Carey is obviously having fun as the host of a show that can give away up to $10 million. And, just as obviously, he didn't take the job because he had to.

Hey, the guy is set for life. He did have a hit sitcom ("The Drew Carey Show") and a hit improv show ("Whose Line Is It Anyway?") and he made tons of dough.

While he "loved every minute" of working on those two shows, Carey was tired of being a TV star. Burned out. He liked being an ex-TV star. And he was in no hurry to find a new TV gig.

"I didn't want to do TV ever for the rest of my life," Carey said. I was, 'Screw TV.' Man, I was done with it.... It was just, like, I was on TV enough, man."

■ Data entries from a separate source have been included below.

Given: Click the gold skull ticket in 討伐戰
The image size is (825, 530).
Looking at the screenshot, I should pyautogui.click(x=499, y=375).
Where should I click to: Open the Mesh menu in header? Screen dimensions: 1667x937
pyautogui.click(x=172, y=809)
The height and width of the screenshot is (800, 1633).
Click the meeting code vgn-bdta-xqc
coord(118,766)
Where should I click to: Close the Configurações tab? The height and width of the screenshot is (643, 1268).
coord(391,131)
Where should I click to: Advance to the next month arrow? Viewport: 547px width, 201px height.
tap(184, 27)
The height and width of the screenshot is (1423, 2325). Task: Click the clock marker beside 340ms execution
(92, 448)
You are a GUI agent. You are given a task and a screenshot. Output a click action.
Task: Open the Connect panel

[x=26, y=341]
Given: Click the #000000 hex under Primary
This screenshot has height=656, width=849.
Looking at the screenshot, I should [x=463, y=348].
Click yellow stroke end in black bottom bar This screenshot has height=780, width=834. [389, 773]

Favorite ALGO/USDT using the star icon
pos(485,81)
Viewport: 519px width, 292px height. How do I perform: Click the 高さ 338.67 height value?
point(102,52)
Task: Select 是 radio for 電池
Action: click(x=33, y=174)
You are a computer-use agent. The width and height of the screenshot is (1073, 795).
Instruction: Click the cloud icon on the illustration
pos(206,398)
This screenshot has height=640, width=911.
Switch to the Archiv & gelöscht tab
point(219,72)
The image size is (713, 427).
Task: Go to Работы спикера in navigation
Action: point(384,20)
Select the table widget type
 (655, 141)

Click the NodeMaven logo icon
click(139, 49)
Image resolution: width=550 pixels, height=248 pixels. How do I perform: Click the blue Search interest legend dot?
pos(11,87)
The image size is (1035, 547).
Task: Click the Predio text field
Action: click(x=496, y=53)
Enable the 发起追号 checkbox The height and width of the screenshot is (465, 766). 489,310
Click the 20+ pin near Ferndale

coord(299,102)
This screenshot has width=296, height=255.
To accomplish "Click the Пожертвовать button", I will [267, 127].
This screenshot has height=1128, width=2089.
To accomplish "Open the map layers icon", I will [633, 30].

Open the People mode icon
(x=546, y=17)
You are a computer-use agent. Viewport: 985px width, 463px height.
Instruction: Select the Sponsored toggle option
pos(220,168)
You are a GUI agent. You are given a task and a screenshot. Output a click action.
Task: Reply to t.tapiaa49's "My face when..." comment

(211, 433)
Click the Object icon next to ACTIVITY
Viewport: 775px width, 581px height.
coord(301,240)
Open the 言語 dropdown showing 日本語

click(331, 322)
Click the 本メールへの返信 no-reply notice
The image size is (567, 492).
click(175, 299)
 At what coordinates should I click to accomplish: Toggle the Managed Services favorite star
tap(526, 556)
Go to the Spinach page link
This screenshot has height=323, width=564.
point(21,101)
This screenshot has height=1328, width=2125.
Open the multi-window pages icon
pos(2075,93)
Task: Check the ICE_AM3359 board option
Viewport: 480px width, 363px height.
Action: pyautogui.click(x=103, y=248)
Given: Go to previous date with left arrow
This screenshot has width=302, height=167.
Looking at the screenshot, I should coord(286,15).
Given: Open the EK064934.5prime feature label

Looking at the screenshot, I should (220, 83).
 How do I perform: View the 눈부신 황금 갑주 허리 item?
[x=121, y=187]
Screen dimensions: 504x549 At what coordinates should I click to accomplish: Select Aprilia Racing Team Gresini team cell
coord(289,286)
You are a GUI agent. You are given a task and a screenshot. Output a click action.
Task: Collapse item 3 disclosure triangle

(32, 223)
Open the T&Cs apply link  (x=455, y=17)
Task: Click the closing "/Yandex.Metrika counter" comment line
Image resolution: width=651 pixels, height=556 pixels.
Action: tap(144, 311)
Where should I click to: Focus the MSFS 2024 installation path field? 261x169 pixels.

It wasn't a great time for Carey. He had heart surgery shortly before the 9/11 terrorist attacks; his mother died shortly after. His sitcom and "Whose Line Is It Anyway?" both went off in 2004; a permutation of "Whose Line?" — "Drew Carey's Green Screen Show" — lasted only five episodes on The WB that year.

So he was ready to sort of retire. And, unlike so many ex-TV stars who are desperate to return to the limelight, Carey understands that "It's entertainment.

"Any show can disappear. The world's not going to stop. Once this gets out of your life, I was, like, 'Wow. Big deal.' The sun still comes up and, actually, my shoulders are a little lighter. I have a little more pep in my step. I'm sleeping better. I don't have to worry about pleasing people. It was just a great time, and I thought, 'Who needs TV?'

"In my experience there's no one like Drew Carey in show business — no one," said "Power of 10" executive producer Michael Davies.

"You gotta stop that," Carey interjected.

Carey said he genuinely wasn't looking for a new job when "Power" came along. He returned Davies' call only because the producer, who was an ABC executive at the time, championed "Whose Line Is It Anyway?" at the network.

"Believe me, I was having such a good time, like, not (being on TV)," he said. "I traveled and went to Europe and stuff, and I was having such a good time not being on TV. I had all this free time, I had all kinds of money, and people loved me. And I could do stand-up, and people would be really nice to me. I could go to restaurants, and they still recognized me.

"And I had all these benefits of TV, but none of the work or anything like that."